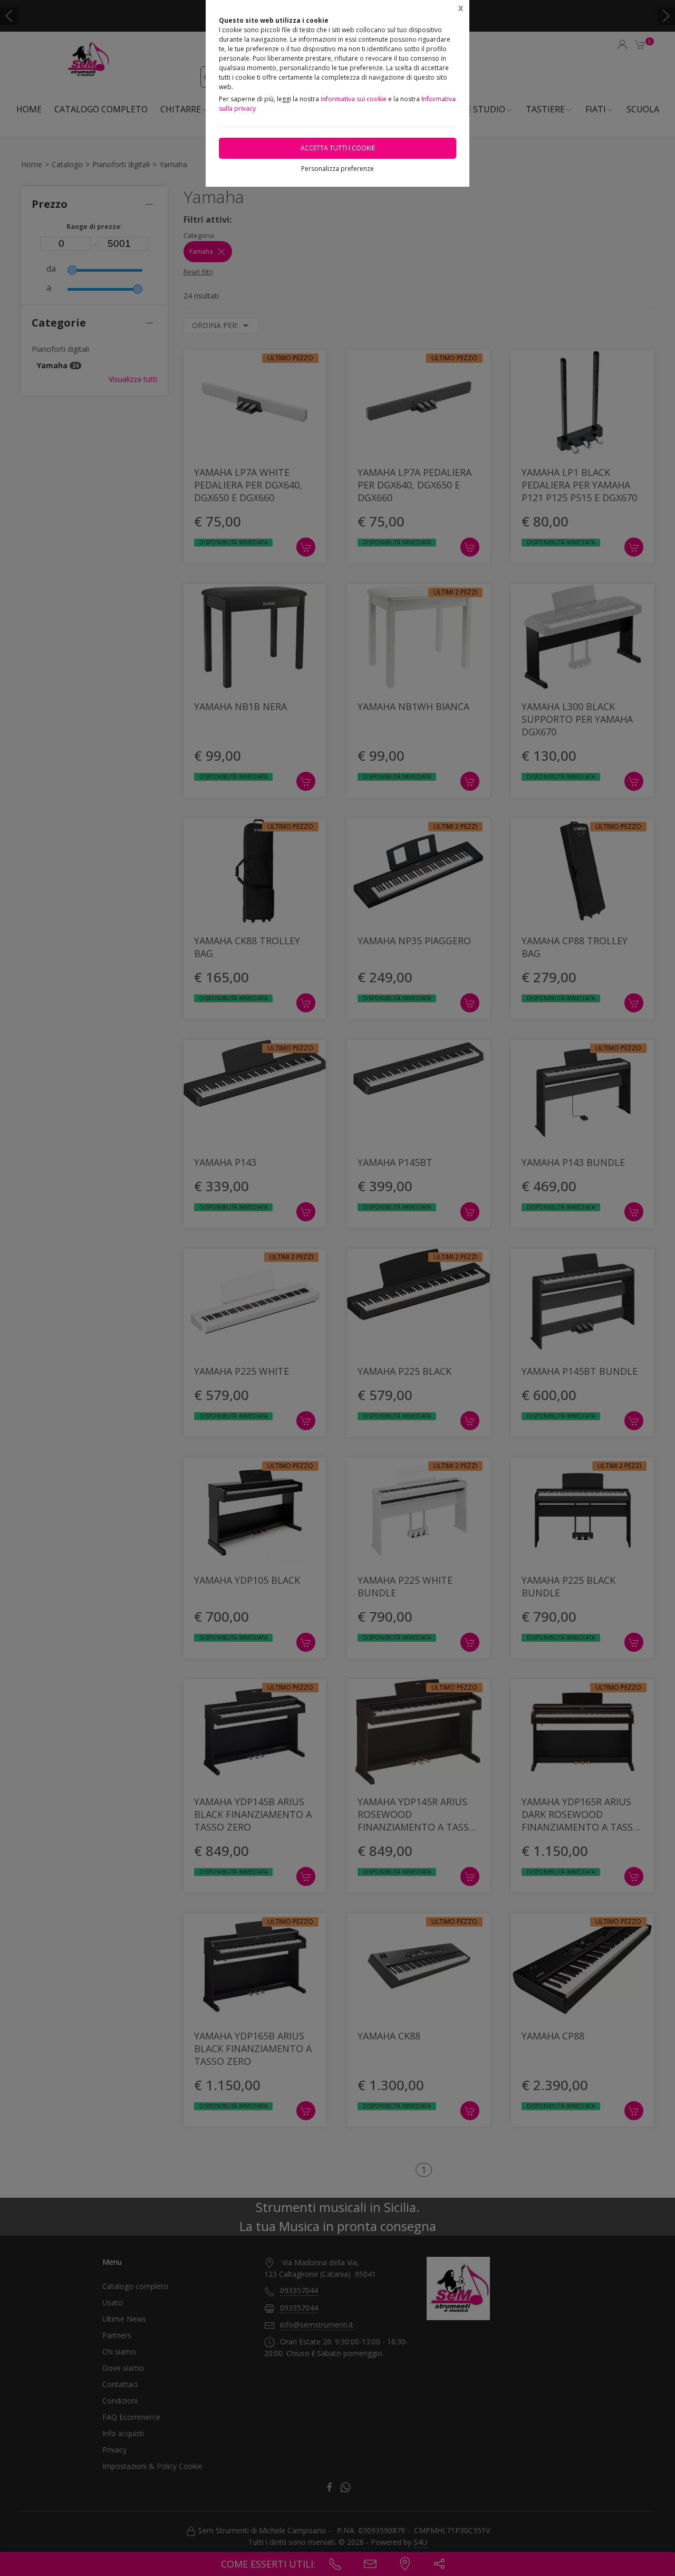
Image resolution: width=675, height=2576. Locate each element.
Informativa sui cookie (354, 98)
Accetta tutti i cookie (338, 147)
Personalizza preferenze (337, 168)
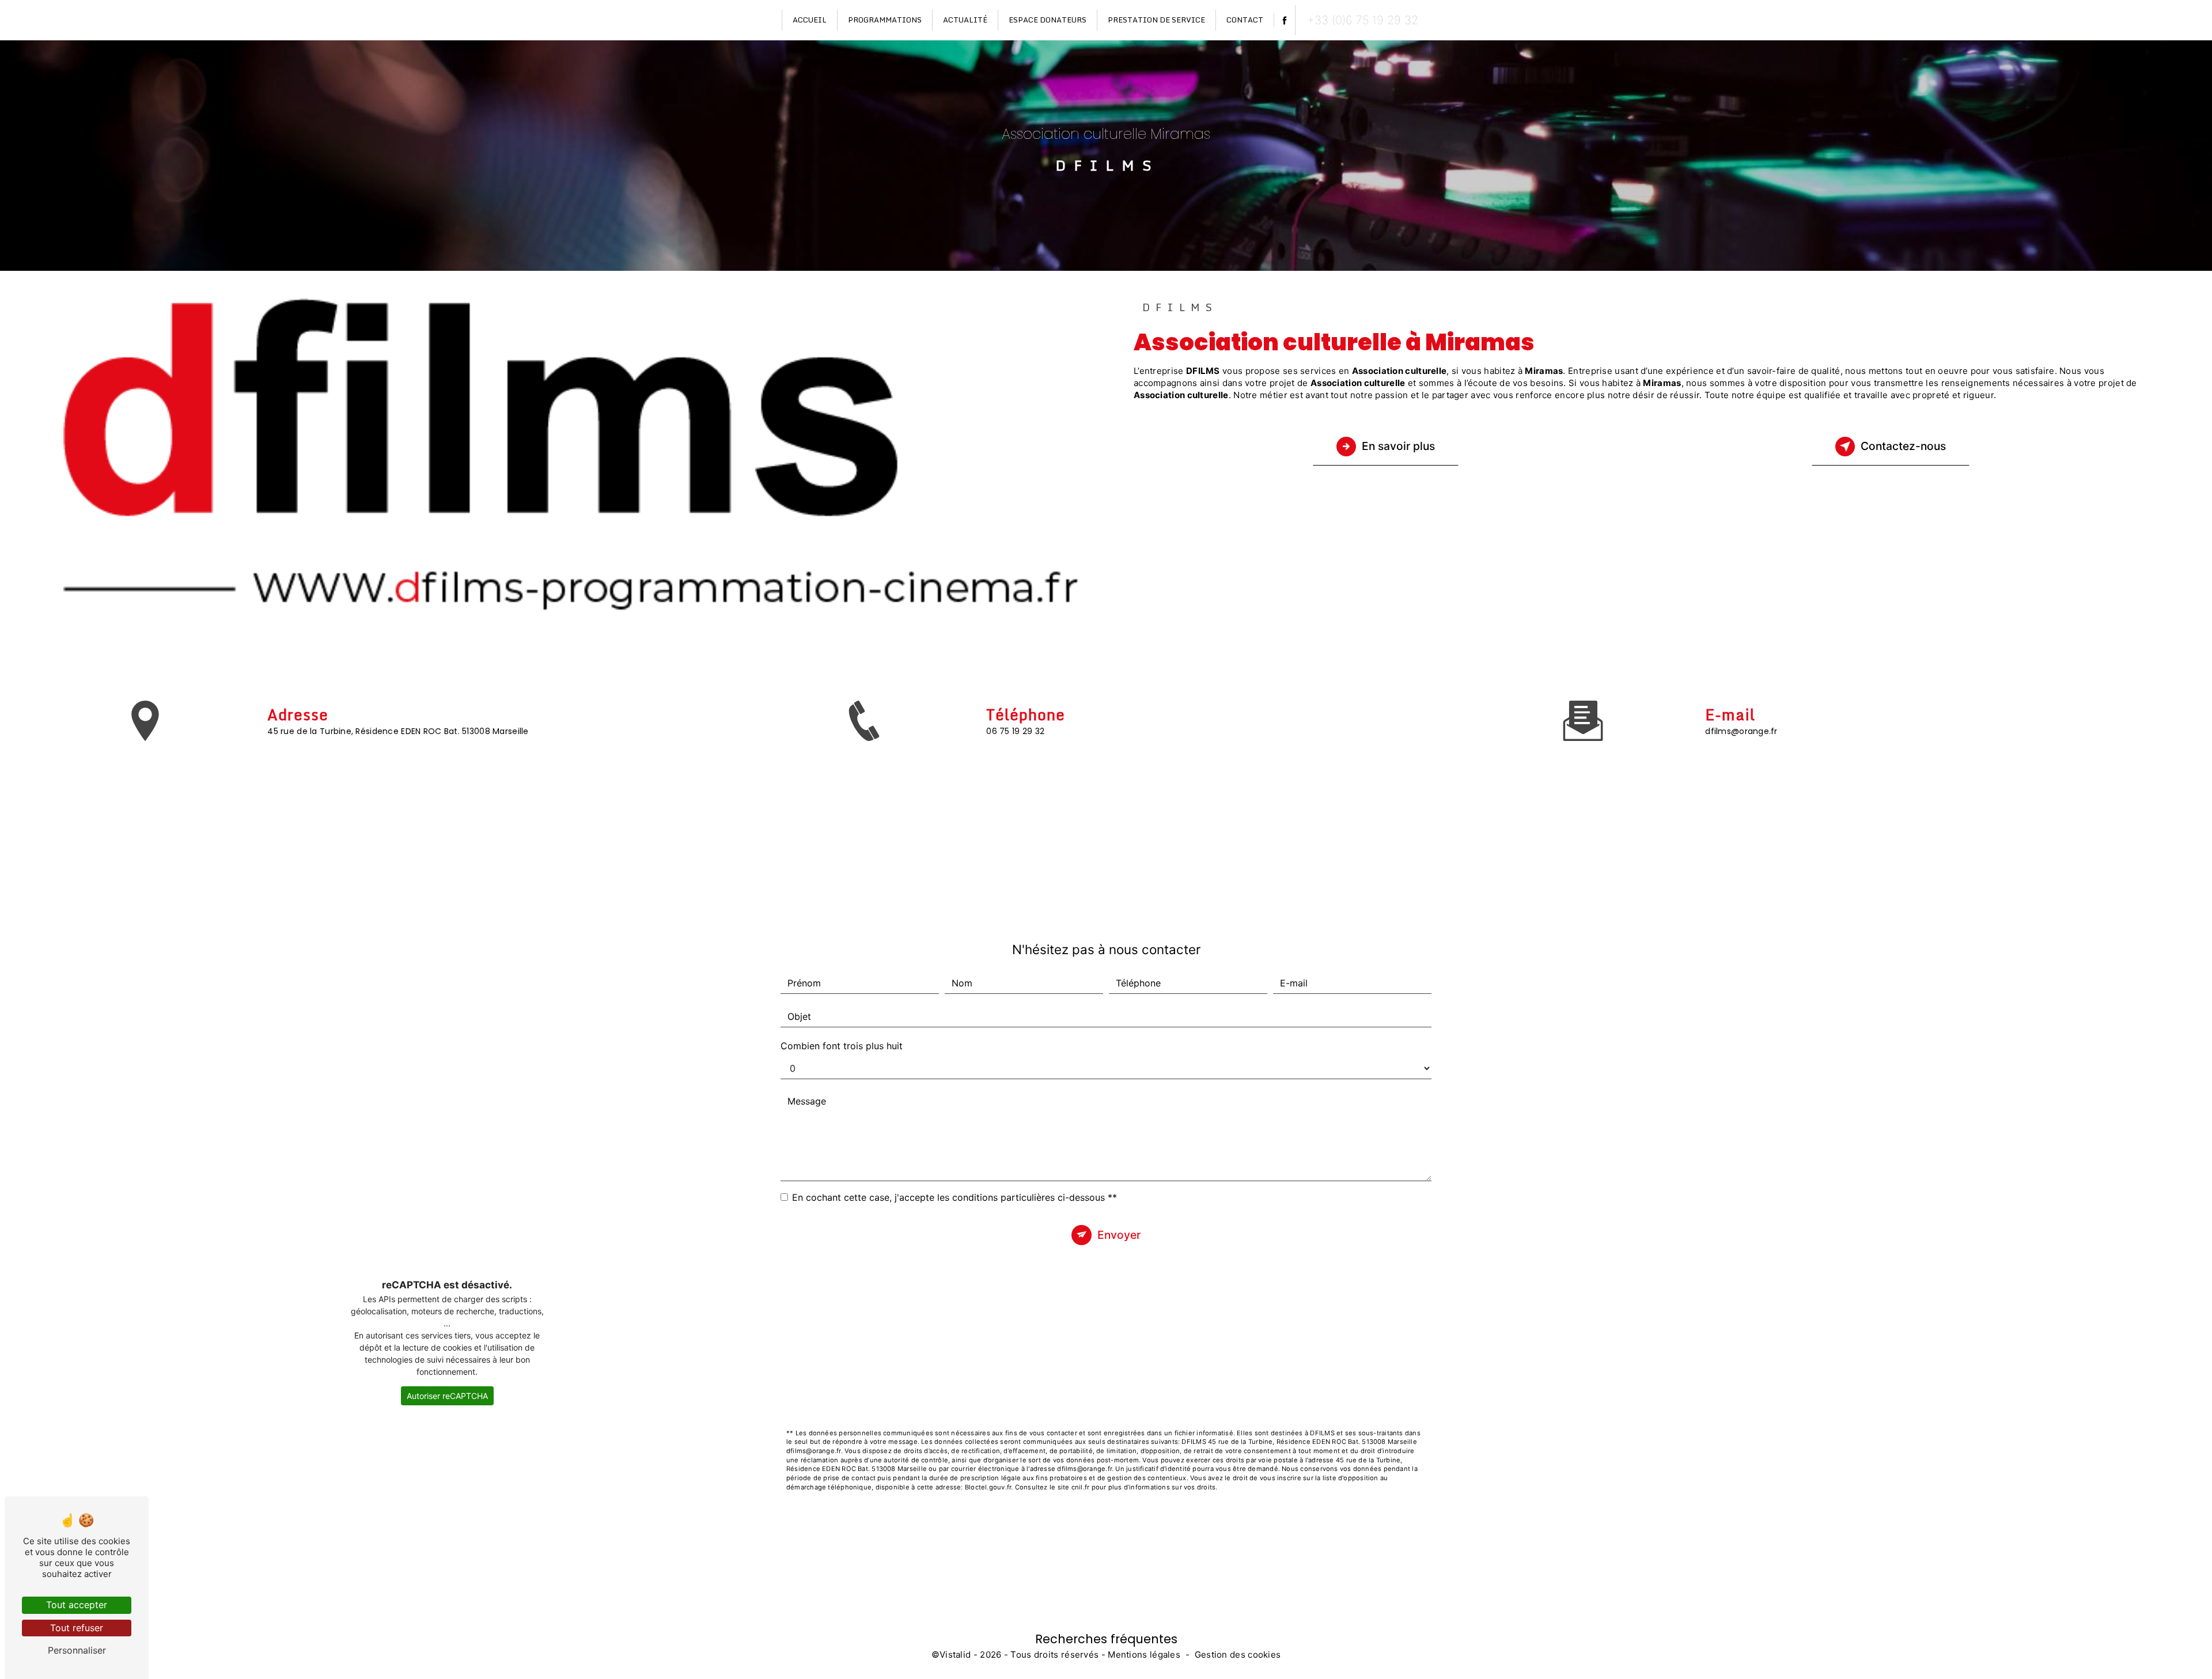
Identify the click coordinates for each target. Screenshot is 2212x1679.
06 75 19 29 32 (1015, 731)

[ACTION ITEM]
Although the records contain pictures, the output must hold only their exact wording.

[ANSWER BOX]
Image resolution: width=675, height=2576. Locate each element.
Informativa sui cookie (354, 98)
Accetta tutti i cookie (338, 147)
Personalizza preferenze (337, 168)
Identify the click coordinates for each target. Screenshot is 2212x1679.
06 75 19 29 32 (1015, 731)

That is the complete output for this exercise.